Assuming his retirement sticks, Rockhold will leave the sport with one of the more fascinating careers to dissect. A former UFC middleweight champion, there was a time when most believed Rockhold would reign atop the 185-pound division for years to come, or at least have a series of epic battles with Chris Weidman. Neither of those things were to be though as Rockhold’s career plummeted after winning the belt, losing four of his final five fights, and getting brutally knocked out in three of them.

That being said, if this really is the end for Rockhold, it’s a surprisingly good one for him. MMA is particularly unkind to its elder statesmen and heading into this fight, the general belief was that Rockhold was in store for another brutal KO loss. Instead though, the former champion put on a Fight of the Year contender with a top contender, gave nearly as good as he got, and showcased a ton of heart and durability, all done coming off a three-year layoff. That ain’t half bad.

If Rockhold wants to leave, that’s perfectly alright but he certainly need to walk away. Which probably means it’s the perfect time to do so.


4. Jose Aldo deserved better.

Heading into UFC 278, Aldo was on a three-fight win streak, all over top bantamweight contenders, including a win over the darling of the division, Marlon Vera. Under normal circumstances, that should have garnered Aldo a shot at Aljamain Sterling and the bantamweight title. Instead, the UFC decided to give T.J. Dillashaw the fight, despite Dillashaw having spend a two-year suspension for EPO, and then eking out a split decision win over Cory Sandhagen in his return, a win that most people felt was a robbery. That left Aldo to either wait and hope he’d get a title shot or to take a fight, so Aldo took on Sterling’s teammate Merab Dvalishvili, and ended up losing a unanimous decision, creating the worst possible outcome.

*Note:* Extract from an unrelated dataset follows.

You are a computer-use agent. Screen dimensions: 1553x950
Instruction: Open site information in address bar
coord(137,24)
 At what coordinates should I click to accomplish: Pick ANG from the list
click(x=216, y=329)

I won’t get into the scoring because most people seem to believe Dvalishvili should have won (I disagree because I don’t value wall and stall, but c’est la vie), but how in the world the UFC could have thought this was a good idea is beyond me. Aldo is a legitimate star (the crowd was louder for him than for anyone else) and a bona fide legend. He’s one of the five greatest fighters of all time and universally respected, and the UFC should have respected that and given him the title fight. Now, they’ve killed Aldo off as a contender, quite possibly for the final time, and because of the way he won, they didn’t even elevate Dvalishvili. Worse yet, because Dvalishvili and Sterling will never fight one another, what they really did was remove a compelling and beloved contender for Sterling, while gaining absolutely nothing in return.

Great work.


5. While the fifth biggest takeaway from UFC 278 should be the continued failures of judges and referees to be good at their jobs, that is sadly the standard. So instead, the final takeaway has to towards the promotion itself:

Please stop going to places at high altitude.

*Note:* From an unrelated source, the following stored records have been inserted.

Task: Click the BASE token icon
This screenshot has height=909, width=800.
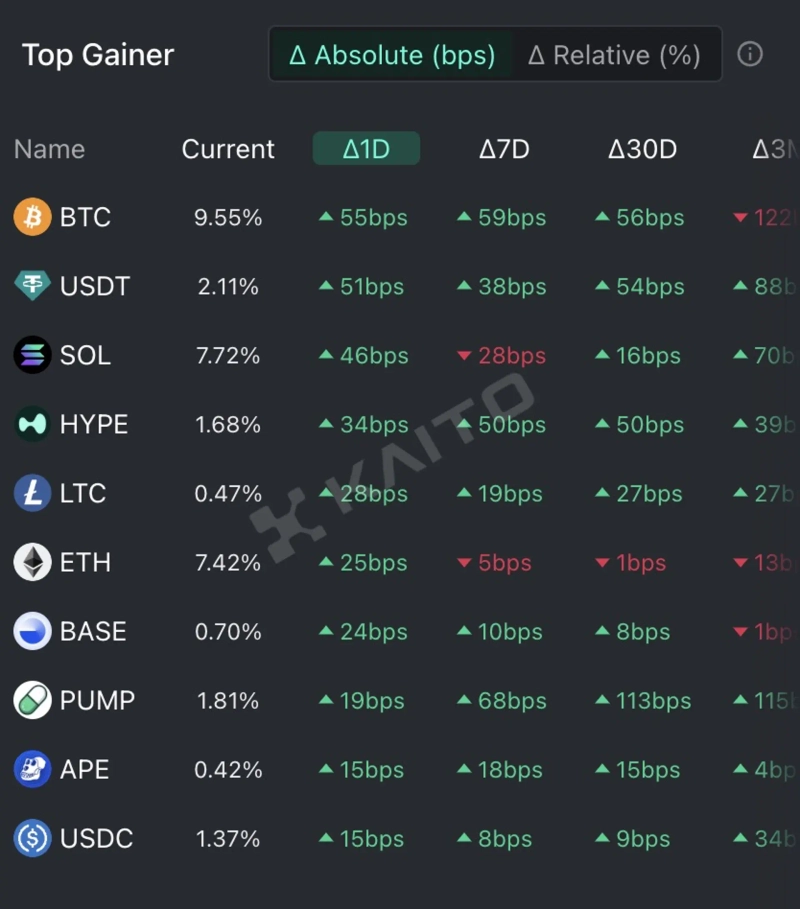Action: click(32, 631)
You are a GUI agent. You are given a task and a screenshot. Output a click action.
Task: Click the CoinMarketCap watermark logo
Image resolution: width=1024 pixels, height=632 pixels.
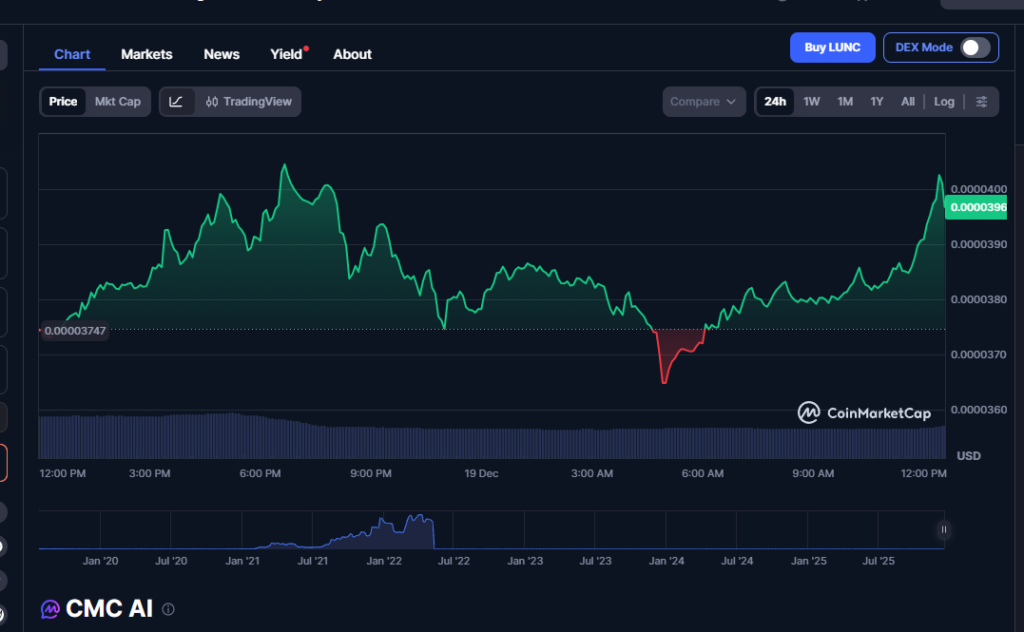pos(864,413)
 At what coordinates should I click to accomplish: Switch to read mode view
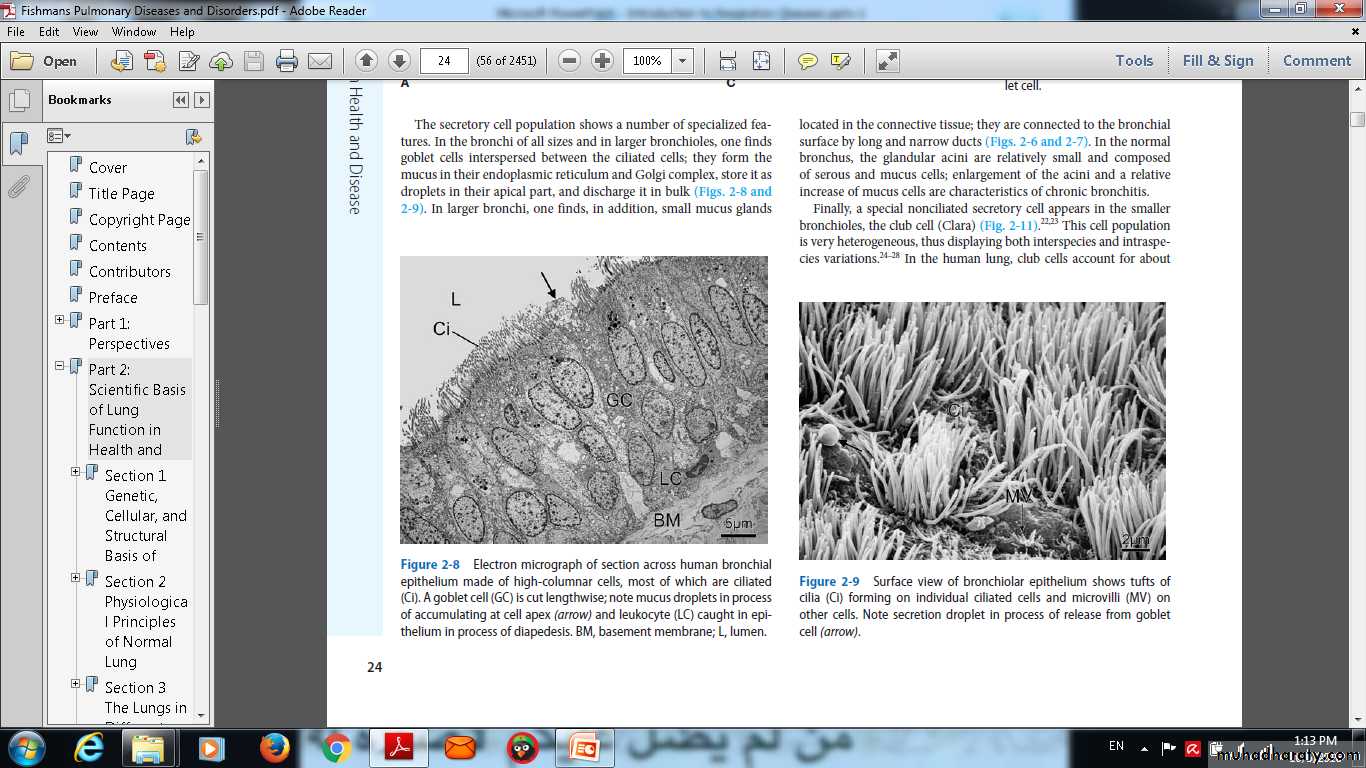point(887,61)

While UFC 278 was a fairly fun event, the entire evening was a bit wacky, in large part due to the elevation and how that effects fighters. Paulo Costa and Luke Rockhold were GASSED after their first round, and while they were certainly pushing a high pace, they were also doing so at high altitude, which drained them significantly. In his post-fight press conference, Edwards talked about how he prepared for the elevation, but still felt off on fight night, because it’s simply different. And then of course there’s Alexander Romanov, who absolutely dominated Marcin Tybura in the first round, only to barely be able to breath in Round 2.

We get it, you want to take the traveling roadshow all over the place, and by all accounts the fans in Salt Lake City were amazing, but every time you hold an event in Denver, or Mexico City, or somewhere like that, it’s always the weirdest possible outcomes. It’s like playing baseball at Fenway Park. Sure, it’s technically still the same game, but The Green Monster is an absurd perversion of how the sport is is normally contested.

Please, let’s just stick to regular elevations. Or if you must go to the high altitude places, stack the cards with exclusively flyweights. Those guys did not seem to mind.